Why some cancer treatments are harming the heart – and what researchers are doing about it

Why some cancer treatments are harming the heart – and what researchers are doing about it

It’s no secret that scientific breakthroughs can have unintended consequences. Take man-made pesticides like DDT. Initially celebrated for controlling insect-borne diseases, they eventually led to the decline of bird populations due to their harmful effects on the eggshells of some species. The medical research field is hardly exempt from such challenges, and a new class of cancer drugs known as immune checkpoint inhibitors, or ICIs, present a case in point. ICIs have been praised for their effectiveness against previously untreatable cancers, but recent research has highlighted their unintended effects on the heart and other organs. NHLBI-funded researchers are now using innovations in technologies – and a lot of creativity – to figure out ways to address some these emerging harms.

Harnessing the body’s immune system to fight cancer

When cancer develops, abnormal cells grow and form tumors that spread uncontrollably in the body. Normally, the immune system works by recognizing, then attacking, foreign invaders like these.  

“But tumor cells have become adaptive to this by using a mask that’s expressed on the cell surface that allows them to continue to invade without being detected, effectively deactivating the immune system,” said Jue Chen, Ph.D., chief of the atherothrombosis and coronary artery disease branch in NHLBI’s Division of Cardiovascular Sciences. “It’s like an invisibility cloak for the tumor cells, and it’s known as an immune checkpoint.”

ICIs were designed to remove that cloak so that the immune system is then reactivated to fight the tumor cells, Chen explained. Because the ICIs have been so successful at doing that, they have been lauded as the next big thing in cancer treatment.

Hijacking the immune system

Yet this success, especially for hard-to-treat cancers such as advanced metastatic melanoma and certain types of lung cancer, has come at a cost: while helping clear out the tumors, the ICIs are also inadvertently harming healthy tissues in the body. “That’s because they’re triggering an overreaction of the immune system,” explained Chen. 
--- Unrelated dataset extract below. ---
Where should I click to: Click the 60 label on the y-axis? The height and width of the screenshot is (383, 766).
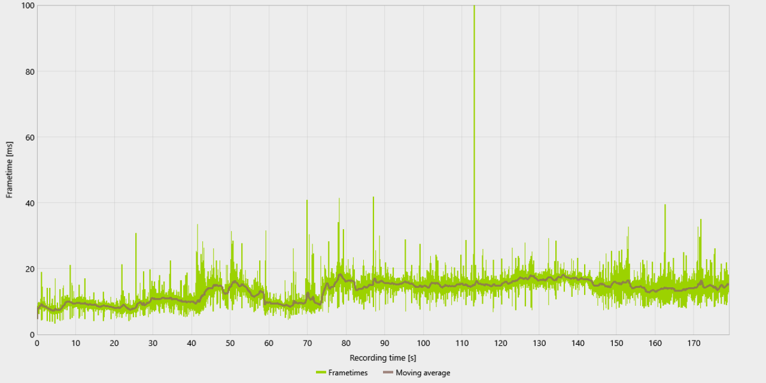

And that’s a problem. Research has found that this kind of overactivity can stimulate plaque buildup in the arteries, a hallmark of atherosclerosis, which can lead to heart attacks and stroke. One NHLBI-funded study found, for example, that the risk of cardiovascular events due to atherosclerosis was three times higher among patients who received an ICI for cancer treatment, compared with cancer patients not treated with an ICI. In rare cases, ICI treatment can also trigger an abnormal heart rhythm, known as an arrythmia, or even induce myocarditis, an inflammation of the heart muscle that can be fatal. 

The harmful impacts of ICIs can extend to other organs of the body, too. The most common adverse effects are found in the gastrointestinal tract, endocrine system, and skin. For 10-40% of patients, these problems are so acute that the treatment must be stopped. 

Designing a more personalized ICI

Now, researchers at New York University are working to design potentially better therapies – ICIs that treat cancer without the harmful risks to the heart. In a new study using samples from human carotid and coronary atherosclerotic plaques, they created an extensive map of all the immune checkpoints in plaque cells, revealing a network in arteries that ICI treatments can target, potentially causing adverse reactions. They also completed a similar map using atherosclerotic plaques from mice to see how the mouse immune checkpoint map compared.

“Because of the new information provided in these maps, we think we can predict exactly how the body’s immune system will react – whether it enhances plaque formation or not,” said Kathryn Moore, Ph.D., professor in the departments of medicine and cell biology at NYU. “Then as new ICIs are developed, we can test them in mice to confirm if our predictions are correct.” 

Because they incorporated into their maps samples of plaque from people with a variety of different conditions and who use different medications, the researchers are already gaining useful insights. If a person has, say, diabetes or takes statins – often prescribed to treat existing atherosclerosis – they’ve found the ICIs can have varied effects. For example, statin use profoundly influences immune checkpoint expression in the plaques. Similarly, having diabetes affects the expression of immune checkpoints in the plaques, but in a different way. The clinical implications of these findings require more studies, the researchers note, but the results could well inform how new cancer therapies are developed.  

“We are now in an era where we can leverage new technologies to expand on what we already know and also predict how other parts of the body beyond the heart could be affected by ICIs,” said Chiara Giannarelli, M.D., Ph.D., associate professor in the departments of medicine and pathology at NYU who co-led the study with Moore. “It’s all getting us closer the goal of designing new, more precise drugs that treat cancer, without some of the very real side effects.”